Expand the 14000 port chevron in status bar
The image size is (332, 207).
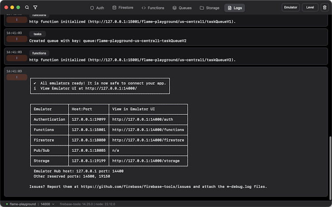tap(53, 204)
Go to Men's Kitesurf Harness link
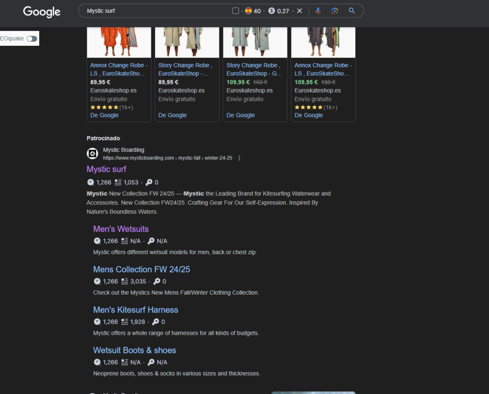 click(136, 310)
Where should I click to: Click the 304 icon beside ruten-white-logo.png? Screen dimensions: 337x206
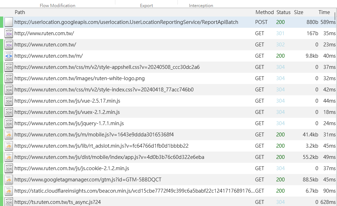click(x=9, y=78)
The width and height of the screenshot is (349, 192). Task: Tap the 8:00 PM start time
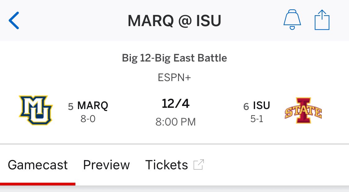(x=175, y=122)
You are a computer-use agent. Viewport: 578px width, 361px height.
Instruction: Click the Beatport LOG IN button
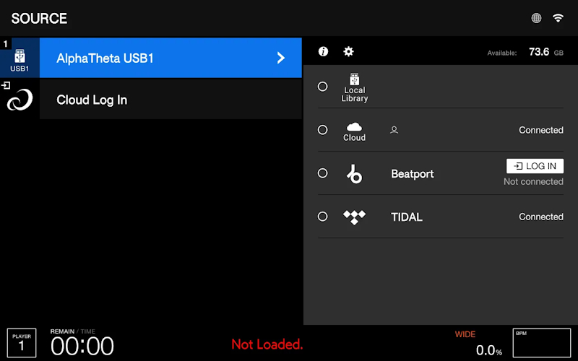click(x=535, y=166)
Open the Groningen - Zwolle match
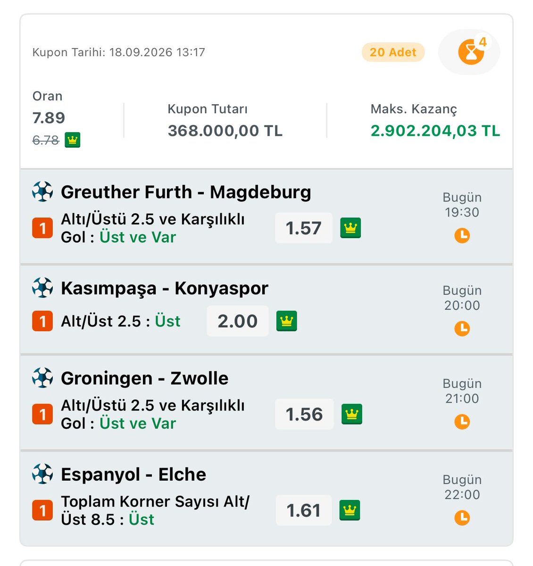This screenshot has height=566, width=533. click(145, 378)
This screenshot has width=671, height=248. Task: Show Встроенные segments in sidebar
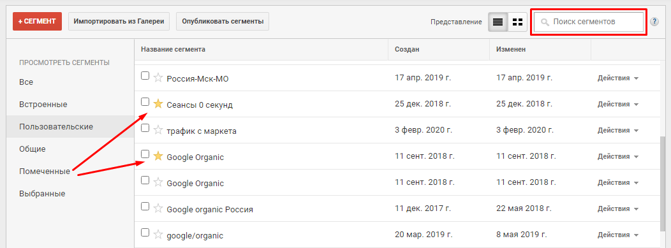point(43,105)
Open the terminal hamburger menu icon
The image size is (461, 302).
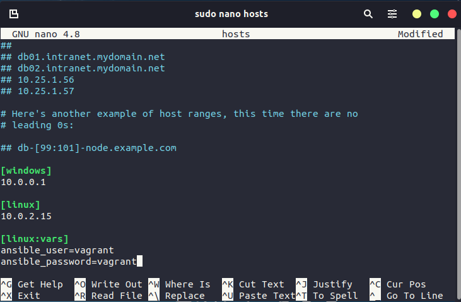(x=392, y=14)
- - -
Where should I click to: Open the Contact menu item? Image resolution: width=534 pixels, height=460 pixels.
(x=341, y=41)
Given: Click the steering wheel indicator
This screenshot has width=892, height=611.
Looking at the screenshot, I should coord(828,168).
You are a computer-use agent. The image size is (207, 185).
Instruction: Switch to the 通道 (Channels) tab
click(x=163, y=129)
- - -
ASSIGNED TASK
Search the material above for lines containing the string "agent", then pull them out.

ANSWER TO THIS PROBLEM
You are a computer-use agent. Viewport: 578px width, 361px height.
You are a computer-use agent. The image size is (207, 185).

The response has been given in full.